======== Extracted entries

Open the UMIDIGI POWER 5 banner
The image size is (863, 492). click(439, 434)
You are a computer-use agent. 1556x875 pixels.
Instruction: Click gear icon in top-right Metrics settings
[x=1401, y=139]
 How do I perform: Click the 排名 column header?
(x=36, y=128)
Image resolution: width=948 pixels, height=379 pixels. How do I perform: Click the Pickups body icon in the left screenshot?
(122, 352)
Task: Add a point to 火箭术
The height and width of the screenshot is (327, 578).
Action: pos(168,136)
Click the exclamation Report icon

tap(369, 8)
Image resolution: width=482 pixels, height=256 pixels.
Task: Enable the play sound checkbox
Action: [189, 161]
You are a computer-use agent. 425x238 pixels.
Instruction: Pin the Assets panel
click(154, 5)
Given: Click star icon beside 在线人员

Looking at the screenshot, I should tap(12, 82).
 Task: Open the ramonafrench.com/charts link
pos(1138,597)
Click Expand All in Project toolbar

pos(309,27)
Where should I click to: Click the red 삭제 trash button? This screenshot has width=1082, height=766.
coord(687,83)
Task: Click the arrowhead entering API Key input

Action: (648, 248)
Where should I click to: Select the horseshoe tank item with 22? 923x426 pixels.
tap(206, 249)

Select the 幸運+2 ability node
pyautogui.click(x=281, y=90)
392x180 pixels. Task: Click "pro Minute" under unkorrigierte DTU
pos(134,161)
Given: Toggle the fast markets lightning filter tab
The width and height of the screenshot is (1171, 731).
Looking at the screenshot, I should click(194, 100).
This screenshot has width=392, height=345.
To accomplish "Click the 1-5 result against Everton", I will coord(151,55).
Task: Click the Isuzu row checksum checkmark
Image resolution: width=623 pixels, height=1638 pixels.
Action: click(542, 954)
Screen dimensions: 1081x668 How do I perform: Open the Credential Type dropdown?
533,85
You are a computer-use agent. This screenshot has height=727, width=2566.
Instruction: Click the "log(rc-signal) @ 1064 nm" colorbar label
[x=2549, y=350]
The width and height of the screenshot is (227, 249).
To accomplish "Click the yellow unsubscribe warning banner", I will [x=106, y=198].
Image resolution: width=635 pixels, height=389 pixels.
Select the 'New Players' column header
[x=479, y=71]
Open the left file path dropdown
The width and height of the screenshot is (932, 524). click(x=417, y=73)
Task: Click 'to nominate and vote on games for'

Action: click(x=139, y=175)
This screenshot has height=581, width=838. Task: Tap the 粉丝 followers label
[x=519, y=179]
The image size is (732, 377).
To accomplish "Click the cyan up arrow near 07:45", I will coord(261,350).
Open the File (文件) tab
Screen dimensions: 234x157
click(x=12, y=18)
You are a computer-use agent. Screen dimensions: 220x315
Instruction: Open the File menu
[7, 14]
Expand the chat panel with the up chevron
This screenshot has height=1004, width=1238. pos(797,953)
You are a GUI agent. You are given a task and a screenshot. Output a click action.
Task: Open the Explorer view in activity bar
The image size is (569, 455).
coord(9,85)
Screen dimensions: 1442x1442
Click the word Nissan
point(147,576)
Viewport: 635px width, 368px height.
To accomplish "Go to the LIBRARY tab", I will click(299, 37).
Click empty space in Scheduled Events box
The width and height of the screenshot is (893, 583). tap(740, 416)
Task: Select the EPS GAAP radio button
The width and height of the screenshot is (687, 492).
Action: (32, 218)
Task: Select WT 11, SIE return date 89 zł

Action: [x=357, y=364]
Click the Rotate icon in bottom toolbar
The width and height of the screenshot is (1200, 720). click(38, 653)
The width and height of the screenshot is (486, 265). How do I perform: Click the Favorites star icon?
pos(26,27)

================

§ **The problem**
Reproduce the part of the entries that opens with the line containing "Image resolution: width=948" and closes with the line containing "Action: pos(168,136)", keeping every line, requests included, but offset each coordinate in the answers by adding 95 to it.

§ **Problem solution**
Image resolution: width=948 pixels, height=379 pixels. How do I perform: Click the Pickups body icon in the left screenshot?
(217, 447)
Task: Add a point to 火箭术
The height and width of the screenshot is (327, 578).
Action: pos(263,231)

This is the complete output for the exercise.